Raphaëlle de Groot : Compagnons inanimés
Arts visuels

Raphaëlle de Groot : Compagnons inanimés

Elle adopte des objets ordinaires et les anthropomorphise jusqu’à leur inventer une conférence. Avec Raphaëlle de Groot, les banalités matérielles deviennent de surprenantes Rencontres au sommet au Musée national des beaux-arts du Québec.

En faisant le tour de son exposition, encore en montage, Raphaëlle de Groot montre le passage de la notion de « tas » (sans connotation péjorative) à celle de collection. « C’est la fin d’un cycle de création, même si je ne suis pas toujours à l’aise avec ces mots-là. C’est parti du Poids des objets en 2009, à Lethbridge (Alberta), alors que j’invitais les gens à me donner des objets. Des objets rangés loin dans leurs oubliettes, qui n’avaient jamais été jetés ni donnés pour une raison peut-être inconnue… De 2009 à 2013, j’ai collecté des objets à Québec, à Montréal, en Italie, au Mexique, à la frontière du Vermont. J’ai adopté ces objets-là, d’abord en tas. Tu sais, une collection, c’est juste plus organisé qu’un tas! »

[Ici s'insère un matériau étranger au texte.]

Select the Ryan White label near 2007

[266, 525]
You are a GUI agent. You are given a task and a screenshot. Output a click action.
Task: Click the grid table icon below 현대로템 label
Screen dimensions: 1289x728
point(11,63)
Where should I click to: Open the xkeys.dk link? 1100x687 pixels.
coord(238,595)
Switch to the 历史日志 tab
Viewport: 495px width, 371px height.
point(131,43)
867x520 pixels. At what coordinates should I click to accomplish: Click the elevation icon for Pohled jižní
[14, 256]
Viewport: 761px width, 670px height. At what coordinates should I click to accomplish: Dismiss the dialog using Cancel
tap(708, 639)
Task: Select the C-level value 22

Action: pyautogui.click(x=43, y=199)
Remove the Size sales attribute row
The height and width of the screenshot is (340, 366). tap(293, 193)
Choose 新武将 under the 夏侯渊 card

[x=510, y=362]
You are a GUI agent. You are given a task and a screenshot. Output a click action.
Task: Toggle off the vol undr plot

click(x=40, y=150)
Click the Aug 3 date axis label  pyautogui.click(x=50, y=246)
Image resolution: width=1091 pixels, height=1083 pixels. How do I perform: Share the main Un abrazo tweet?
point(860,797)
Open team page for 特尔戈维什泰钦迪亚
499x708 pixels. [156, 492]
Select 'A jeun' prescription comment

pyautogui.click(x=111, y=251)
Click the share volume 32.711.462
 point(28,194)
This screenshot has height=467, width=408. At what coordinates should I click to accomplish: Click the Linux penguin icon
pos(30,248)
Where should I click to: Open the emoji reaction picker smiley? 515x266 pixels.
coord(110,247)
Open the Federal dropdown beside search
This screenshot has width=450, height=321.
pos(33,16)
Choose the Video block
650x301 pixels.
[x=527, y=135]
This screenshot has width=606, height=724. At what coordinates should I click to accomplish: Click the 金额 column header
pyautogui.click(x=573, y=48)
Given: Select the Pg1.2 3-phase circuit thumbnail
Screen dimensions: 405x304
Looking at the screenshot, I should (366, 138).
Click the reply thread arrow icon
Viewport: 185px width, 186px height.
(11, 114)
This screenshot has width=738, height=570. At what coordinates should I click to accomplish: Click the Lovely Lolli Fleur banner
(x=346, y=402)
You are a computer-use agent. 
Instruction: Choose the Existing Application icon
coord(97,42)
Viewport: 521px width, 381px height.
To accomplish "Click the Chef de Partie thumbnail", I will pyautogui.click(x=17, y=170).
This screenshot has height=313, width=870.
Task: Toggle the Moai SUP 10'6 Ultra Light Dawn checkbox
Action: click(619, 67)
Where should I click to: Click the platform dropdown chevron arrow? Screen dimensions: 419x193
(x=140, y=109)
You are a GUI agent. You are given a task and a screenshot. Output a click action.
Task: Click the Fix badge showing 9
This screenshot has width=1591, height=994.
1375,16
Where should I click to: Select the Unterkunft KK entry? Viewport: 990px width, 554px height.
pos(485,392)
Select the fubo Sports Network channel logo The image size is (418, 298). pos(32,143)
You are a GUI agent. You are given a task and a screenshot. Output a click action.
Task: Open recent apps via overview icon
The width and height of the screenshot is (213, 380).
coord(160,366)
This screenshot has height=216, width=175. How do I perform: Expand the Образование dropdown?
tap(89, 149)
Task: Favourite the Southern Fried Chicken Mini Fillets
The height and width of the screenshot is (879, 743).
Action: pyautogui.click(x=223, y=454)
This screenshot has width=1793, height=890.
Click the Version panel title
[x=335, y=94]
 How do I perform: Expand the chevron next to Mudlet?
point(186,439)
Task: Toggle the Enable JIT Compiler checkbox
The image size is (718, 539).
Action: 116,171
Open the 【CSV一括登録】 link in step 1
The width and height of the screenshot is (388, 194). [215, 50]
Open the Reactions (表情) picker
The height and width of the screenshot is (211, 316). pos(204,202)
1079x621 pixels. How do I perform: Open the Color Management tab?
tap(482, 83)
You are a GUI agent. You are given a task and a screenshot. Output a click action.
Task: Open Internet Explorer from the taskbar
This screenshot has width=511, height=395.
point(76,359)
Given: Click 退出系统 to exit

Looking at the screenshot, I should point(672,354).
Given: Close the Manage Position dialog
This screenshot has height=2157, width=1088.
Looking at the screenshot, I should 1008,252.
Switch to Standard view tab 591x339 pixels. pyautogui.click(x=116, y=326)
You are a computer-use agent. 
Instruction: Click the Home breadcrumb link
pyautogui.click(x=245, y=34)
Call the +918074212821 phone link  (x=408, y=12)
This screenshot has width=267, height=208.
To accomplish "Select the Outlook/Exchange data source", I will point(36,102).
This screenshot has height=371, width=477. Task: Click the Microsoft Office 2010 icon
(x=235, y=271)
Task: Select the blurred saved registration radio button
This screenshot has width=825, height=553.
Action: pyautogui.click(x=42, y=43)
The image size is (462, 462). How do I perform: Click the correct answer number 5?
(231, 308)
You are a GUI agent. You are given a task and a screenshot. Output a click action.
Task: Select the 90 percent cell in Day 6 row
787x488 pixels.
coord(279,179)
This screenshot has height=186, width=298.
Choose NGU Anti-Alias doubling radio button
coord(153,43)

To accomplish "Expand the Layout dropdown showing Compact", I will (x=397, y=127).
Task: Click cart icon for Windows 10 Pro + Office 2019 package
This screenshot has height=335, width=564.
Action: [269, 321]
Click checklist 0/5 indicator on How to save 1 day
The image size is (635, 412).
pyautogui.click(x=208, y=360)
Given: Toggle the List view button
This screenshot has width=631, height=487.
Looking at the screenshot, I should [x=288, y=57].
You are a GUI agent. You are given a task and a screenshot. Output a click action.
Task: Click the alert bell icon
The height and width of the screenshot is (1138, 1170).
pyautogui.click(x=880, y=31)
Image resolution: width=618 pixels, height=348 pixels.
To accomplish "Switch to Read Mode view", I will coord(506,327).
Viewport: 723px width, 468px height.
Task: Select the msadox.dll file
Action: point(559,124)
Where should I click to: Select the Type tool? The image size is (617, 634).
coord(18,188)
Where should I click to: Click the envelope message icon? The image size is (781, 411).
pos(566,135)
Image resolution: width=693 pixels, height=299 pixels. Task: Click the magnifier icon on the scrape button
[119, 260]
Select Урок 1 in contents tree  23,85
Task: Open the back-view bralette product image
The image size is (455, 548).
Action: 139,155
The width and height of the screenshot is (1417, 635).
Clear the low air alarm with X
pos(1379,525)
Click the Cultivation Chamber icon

À partir de ce « tas », elle s’est créé une vraie collection, alors que la seule donnée qu’elle a inscrite est le poids de l’objet… d’où le nom de sa recherche. Celle-ci s’est développée à travers des résidences, des expos, des installations, de la photo, de la vidéo, du dessin et même des lectures publiques. Tout au long de cette recherche, les objets se sont ajoutés, pour atteindre l’auguste nombre de 1 800. De la perle (le plus petit) au fauteuil (le plus grand), le joyeux hétéroclisme de l’aventure n’a pas l’air de donner le vertige à Raphaëlle de Groot.

 

Raphaëlle de Groot (Crédit: Idra Labrie)
Raphaëlle de Groot (Crédit: Idra Labrie)

« Je n’ai pas choisi les objets; on me les a donnés. À Stanstead, par exemple, on était presque dans le rituel; c’était une collecte très intimiste. J’avais l’impression que les gens me disaient : “je me libère de l’objet, de son poids, du besoin de dire quelque chose haut et fort”. Il y avait cette femme, haute gradée dans l’armée, qui m’a offert sa botte. Elle m’a dit : “Tout est dans la botte. Je te la donne pour qu’elle poursuive sa mission d’ouvrir des portes aux femmes.” J’en ai eu des frissons… »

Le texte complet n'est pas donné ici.